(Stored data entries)
· · · · · · ·
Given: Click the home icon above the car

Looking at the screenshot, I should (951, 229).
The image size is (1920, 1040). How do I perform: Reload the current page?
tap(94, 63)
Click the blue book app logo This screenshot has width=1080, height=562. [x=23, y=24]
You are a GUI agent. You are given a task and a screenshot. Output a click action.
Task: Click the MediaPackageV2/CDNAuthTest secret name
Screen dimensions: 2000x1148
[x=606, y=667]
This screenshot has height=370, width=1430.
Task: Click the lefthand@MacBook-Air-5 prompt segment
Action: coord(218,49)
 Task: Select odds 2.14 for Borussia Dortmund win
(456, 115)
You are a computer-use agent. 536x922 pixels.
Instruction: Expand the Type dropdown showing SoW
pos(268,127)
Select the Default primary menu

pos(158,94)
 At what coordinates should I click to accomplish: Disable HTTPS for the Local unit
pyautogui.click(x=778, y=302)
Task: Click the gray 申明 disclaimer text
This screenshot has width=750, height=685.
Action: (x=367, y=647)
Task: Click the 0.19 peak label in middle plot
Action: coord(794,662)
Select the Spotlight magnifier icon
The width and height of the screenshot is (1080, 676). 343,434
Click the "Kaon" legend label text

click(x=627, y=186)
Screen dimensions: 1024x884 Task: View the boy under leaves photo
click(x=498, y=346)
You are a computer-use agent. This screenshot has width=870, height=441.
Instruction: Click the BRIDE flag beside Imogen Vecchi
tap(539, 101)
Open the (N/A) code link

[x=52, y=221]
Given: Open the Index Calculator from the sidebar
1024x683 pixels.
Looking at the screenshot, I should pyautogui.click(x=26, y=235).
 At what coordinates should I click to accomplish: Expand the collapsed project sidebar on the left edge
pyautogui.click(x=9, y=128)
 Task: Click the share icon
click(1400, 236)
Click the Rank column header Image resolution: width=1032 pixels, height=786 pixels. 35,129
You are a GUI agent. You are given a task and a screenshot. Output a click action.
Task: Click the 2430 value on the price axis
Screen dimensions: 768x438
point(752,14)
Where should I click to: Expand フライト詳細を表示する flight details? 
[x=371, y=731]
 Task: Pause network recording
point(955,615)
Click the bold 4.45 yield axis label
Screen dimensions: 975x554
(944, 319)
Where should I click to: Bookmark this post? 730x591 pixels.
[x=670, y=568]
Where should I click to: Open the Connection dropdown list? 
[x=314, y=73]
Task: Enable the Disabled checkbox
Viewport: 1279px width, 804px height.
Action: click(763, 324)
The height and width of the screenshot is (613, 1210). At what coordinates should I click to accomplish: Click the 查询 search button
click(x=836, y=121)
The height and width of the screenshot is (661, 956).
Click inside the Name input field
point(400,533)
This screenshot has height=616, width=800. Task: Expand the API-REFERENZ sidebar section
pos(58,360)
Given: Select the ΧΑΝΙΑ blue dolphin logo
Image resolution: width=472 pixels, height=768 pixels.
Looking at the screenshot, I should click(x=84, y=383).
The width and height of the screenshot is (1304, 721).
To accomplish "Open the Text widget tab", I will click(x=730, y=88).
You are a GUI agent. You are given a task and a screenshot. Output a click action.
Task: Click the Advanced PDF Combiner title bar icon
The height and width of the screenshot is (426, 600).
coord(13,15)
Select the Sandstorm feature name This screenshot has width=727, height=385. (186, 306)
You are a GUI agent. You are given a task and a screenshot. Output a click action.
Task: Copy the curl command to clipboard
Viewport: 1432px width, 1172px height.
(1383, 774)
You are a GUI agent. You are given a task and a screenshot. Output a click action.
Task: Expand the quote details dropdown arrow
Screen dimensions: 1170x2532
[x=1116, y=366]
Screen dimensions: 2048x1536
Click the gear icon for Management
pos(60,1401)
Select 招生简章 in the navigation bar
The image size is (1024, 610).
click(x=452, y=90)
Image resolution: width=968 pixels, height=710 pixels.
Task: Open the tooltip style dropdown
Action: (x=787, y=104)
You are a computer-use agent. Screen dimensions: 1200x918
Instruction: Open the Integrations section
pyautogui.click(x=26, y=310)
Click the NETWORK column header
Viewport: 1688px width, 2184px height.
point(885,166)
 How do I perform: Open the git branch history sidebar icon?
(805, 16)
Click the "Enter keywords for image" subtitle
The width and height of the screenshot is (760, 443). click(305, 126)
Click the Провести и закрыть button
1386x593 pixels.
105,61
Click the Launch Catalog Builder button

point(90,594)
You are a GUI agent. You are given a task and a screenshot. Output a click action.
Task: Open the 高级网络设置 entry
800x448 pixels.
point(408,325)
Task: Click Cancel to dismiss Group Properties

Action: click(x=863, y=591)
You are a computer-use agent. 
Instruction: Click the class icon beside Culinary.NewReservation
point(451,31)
· · · · · · ·
* WORK INSTRUCTION
For each line in the data that holds "axis", add one to a count, then report that count alone.

* REPLY TO THE TASK
2